> _Quoted passage_:
┌────────

Blackberry Champagne Bundt Cake with Amaretto Glaze Recipe
Wickedly simple and absolutely gorgeous, bundt cakes are the perfect way to wow yourself, get your bake on, and create a genuinely stunning cake, all with just 15 minutes of prep time (and 50 minutes of waiting-for-it-to-come-out-of-the-oven wine time.)
Course: Desserts
Keyword: Desserts
Skill: intermediate
Servings: 12
Calories: 553kcal
- For the Cake:
- 1.5 cups butter, softened
- 1.5 cups sugar
- 6 large eggs
- 2 tsp baking powder
- 1.5 tsp salt
- 3 cups flour
- 1 tbsp vanilla
- .5 tsp almond extract
- .75 cups champagne or milk
- 16 oz fresh blackberries
- Nonstick baking spray
- For the Glaze:
- 2 cups powdered sugar
- 2 tbsp champagne or amaretto
- 3 tbsp milk
- 1 tsp clear vanilla extract
Heat oven to 350°F. Spray a bundt pan generously with nonstick baking spray. Set aside.

└────────

> _Assignment_:
Write the next steps of the blackberry champagne bundt cake recipe, picking up after its final instruction. The entries that follow are separate material and have no connection to the bundt cake recipe.

> _Supplied records_:
┌────────

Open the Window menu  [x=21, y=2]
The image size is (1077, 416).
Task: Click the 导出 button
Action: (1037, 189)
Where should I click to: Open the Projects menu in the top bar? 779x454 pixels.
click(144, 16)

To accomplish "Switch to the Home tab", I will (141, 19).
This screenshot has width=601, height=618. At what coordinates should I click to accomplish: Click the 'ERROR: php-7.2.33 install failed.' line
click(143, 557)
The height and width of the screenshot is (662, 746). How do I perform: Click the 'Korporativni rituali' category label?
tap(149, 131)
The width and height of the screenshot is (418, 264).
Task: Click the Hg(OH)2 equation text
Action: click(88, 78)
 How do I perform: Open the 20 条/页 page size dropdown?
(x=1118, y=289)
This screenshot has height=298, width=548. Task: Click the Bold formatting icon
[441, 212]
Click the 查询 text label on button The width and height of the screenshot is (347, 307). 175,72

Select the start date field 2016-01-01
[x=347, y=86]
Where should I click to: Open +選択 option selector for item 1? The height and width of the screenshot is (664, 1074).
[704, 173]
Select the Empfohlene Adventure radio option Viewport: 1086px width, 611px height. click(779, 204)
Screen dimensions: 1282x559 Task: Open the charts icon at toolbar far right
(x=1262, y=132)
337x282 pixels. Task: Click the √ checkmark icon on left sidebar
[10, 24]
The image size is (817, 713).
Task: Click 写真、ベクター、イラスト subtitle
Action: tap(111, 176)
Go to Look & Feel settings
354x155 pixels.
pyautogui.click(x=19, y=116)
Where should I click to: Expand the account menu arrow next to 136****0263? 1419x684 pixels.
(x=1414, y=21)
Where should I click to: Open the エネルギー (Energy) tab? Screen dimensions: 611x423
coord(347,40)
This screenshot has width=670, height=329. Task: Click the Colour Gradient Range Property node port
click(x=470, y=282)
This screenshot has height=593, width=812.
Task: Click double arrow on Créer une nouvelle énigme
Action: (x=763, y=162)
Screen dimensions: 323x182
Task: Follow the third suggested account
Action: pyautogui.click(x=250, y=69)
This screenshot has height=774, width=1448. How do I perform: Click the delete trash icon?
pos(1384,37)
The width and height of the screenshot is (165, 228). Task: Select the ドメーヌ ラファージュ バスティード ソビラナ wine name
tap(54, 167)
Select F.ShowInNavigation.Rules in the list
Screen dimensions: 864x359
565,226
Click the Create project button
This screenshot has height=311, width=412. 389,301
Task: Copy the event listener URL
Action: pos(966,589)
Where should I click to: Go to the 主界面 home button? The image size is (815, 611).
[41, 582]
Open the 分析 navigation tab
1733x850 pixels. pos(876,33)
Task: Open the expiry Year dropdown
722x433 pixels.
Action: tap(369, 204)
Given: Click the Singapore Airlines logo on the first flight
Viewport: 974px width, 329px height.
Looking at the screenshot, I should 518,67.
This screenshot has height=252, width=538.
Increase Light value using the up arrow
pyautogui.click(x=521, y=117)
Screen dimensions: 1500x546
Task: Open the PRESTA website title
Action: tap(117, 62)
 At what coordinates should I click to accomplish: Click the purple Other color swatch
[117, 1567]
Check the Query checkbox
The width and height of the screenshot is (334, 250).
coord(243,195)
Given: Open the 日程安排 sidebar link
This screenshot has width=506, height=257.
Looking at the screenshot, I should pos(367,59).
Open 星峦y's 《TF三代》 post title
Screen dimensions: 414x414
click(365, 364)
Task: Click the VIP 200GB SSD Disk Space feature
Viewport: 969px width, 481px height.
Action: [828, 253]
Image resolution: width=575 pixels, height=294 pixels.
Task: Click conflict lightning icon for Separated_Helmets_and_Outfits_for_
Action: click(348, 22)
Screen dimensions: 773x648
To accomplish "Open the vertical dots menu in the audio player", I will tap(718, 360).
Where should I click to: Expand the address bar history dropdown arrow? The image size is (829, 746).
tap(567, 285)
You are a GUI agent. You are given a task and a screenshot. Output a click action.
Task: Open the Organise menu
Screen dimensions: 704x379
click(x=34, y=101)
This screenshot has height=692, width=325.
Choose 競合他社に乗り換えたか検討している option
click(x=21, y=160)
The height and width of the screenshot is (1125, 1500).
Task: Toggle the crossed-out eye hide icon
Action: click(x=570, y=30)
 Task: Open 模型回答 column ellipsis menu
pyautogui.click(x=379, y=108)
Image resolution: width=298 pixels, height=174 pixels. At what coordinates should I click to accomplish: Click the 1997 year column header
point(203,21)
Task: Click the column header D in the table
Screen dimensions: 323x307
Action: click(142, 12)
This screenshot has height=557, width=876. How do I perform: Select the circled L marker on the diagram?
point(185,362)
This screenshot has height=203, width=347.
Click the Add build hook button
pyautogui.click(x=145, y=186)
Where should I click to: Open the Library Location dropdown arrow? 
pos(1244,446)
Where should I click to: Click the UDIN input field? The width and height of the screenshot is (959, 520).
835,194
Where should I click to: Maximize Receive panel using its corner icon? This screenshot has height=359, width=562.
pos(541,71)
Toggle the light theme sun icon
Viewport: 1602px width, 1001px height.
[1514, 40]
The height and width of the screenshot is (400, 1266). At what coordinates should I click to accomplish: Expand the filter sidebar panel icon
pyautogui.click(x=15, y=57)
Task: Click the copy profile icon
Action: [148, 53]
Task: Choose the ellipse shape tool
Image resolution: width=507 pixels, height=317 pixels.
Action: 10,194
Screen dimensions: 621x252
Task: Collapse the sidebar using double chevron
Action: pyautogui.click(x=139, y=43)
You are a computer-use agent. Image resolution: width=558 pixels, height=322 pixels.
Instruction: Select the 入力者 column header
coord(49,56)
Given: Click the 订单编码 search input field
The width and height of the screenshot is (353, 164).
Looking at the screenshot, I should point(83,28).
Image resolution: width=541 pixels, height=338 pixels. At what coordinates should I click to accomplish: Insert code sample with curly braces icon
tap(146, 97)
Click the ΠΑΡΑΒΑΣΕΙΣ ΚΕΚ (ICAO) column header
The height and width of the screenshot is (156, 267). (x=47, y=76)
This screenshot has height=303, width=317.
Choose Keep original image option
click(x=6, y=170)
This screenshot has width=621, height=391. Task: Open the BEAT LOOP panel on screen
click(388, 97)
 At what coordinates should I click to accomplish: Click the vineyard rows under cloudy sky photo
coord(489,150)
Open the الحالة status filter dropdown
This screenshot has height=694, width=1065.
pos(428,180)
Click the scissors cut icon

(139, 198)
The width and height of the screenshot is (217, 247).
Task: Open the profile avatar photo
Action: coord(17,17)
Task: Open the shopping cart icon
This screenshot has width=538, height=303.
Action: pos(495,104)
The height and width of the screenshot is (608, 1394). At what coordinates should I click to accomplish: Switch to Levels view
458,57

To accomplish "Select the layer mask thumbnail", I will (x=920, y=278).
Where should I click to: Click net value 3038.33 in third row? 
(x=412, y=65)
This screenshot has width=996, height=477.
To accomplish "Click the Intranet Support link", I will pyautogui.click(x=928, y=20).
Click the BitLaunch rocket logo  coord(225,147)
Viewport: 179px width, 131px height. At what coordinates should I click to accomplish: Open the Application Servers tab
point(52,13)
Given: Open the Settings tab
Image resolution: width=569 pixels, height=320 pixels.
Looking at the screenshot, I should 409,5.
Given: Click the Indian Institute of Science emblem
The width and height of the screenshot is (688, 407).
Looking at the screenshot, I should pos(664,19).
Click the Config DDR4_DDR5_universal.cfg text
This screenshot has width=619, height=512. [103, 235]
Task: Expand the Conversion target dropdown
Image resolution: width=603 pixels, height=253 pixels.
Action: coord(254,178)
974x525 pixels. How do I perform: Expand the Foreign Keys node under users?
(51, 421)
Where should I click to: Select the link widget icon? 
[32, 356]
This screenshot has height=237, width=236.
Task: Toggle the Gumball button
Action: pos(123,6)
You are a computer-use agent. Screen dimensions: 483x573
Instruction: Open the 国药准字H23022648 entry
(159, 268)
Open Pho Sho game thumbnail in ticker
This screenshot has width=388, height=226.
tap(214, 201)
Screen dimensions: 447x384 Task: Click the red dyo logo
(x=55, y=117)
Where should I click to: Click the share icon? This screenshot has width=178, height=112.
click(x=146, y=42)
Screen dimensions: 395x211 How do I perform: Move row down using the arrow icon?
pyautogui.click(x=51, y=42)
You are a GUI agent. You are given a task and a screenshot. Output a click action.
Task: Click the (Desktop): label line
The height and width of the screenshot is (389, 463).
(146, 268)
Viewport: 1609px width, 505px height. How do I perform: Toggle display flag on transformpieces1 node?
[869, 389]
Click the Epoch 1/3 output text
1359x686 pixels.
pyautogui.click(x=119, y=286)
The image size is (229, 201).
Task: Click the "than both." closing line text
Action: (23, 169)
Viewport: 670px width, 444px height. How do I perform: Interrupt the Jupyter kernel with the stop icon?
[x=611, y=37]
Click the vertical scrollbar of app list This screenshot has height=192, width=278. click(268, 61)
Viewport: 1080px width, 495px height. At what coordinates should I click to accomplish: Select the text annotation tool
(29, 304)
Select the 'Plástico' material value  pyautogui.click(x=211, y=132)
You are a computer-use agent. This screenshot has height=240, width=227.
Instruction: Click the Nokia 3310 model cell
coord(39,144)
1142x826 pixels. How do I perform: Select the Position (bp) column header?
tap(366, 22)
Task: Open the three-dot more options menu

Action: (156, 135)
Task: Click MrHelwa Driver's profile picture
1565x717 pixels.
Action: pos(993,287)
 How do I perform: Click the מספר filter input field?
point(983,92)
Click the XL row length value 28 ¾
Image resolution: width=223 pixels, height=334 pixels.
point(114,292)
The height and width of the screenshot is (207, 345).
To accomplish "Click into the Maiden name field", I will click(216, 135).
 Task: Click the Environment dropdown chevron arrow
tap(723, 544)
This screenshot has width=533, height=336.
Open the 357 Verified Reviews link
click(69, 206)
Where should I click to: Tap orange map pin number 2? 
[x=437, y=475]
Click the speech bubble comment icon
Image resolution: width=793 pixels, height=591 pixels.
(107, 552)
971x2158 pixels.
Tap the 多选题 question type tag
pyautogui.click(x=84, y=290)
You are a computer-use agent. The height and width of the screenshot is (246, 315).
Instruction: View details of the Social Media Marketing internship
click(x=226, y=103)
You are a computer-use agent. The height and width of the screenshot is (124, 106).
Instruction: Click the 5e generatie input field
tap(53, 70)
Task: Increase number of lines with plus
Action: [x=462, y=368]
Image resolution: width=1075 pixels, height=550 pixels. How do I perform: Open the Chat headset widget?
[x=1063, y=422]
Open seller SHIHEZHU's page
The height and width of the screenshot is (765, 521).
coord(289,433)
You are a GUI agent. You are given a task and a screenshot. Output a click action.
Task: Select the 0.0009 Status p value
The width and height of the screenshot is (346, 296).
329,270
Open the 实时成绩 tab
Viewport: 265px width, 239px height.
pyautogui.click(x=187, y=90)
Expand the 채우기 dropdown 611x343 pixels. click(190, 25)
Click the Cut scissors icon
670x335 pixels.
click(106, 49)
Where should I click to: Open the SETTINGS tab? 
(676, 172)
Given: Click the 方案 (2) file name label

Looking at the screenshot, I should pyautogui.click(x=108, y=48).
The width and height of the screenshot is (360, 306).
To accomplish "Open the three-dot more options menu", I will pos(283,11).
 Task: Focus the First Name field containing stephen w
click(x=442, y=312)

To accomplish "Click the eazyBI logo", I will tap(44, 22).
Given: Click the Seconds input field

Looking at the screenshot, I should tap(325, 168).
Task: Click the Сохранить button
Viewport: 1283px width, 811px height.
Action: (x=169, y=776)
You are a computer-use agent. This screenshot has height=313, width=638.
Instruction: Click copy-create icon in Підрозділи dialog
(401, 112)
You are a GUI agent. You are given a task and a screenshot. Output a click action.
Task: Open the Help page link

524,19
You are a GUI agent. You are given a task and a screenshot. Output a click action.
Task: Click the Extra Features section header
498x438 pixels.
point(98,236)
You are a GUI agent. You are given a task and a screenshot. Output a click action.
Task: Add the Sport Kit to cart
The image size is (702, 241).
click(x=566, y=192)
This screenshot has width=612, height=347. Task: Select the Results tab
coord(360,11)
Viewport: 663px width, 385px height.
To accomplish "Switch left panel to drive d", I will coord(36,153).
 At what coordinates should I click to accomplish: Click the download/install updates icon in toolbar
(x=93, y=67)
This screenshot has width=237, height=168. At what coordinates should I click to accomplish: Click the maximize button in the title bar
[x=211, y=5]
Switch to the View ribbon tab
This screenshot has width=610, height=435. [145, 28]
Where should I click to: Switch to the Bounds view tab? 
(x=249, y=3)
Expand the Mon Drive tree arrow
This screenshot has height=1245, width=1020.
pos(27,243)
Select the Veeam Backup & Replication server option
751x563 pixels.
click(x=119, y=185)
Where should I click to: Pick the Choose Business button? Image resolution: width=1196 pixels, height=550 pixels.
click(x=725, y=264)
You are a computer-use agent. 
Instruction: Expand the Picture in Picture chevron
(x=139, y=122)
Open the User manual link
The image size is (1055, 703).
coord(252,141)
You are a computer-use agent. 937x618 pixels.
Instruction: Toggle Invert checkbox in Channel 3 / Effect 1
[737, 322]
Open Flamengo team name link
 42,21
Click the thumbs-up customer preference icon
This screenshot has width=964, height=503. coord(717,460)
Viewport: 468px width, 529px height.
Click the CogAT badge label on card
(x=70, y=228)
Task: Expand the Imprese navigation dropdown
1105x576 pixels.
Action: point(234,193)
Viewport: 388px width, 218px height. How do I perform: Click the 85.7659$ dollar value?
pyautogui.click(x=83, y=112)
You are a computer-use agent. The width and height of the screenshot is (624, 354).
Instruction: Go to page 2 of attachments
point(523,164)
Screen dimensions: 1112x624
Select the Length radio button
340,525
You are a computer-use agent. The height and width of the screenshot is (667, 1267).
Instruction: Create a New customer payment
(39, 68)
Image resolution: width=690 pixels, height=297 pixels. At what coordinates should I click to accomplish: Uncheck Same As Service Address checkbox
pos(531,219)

└────────

> _Result of this task_:
In a stand mixer, cream together butter, sugar and eggs until light and fluffy. Add baking powder, salt, flour, vanilla, almond extract and champagne. Beat just until combined.
Fold in blackberries. Spoon batter into prepared bundt pan.
Bake 50-60 minutes, until the center of the cake springs back when touched lightly. Cool for 20-30 minutes, then turn out onto a cooling rack.
Whisk together glaze ingredients. Drizzle over warm bundt.
If desired, decorate by placing fresh flowers (the stems of which have been wrapped with plastic wrap and tape) in the center of the bundt. Serve warm or cool.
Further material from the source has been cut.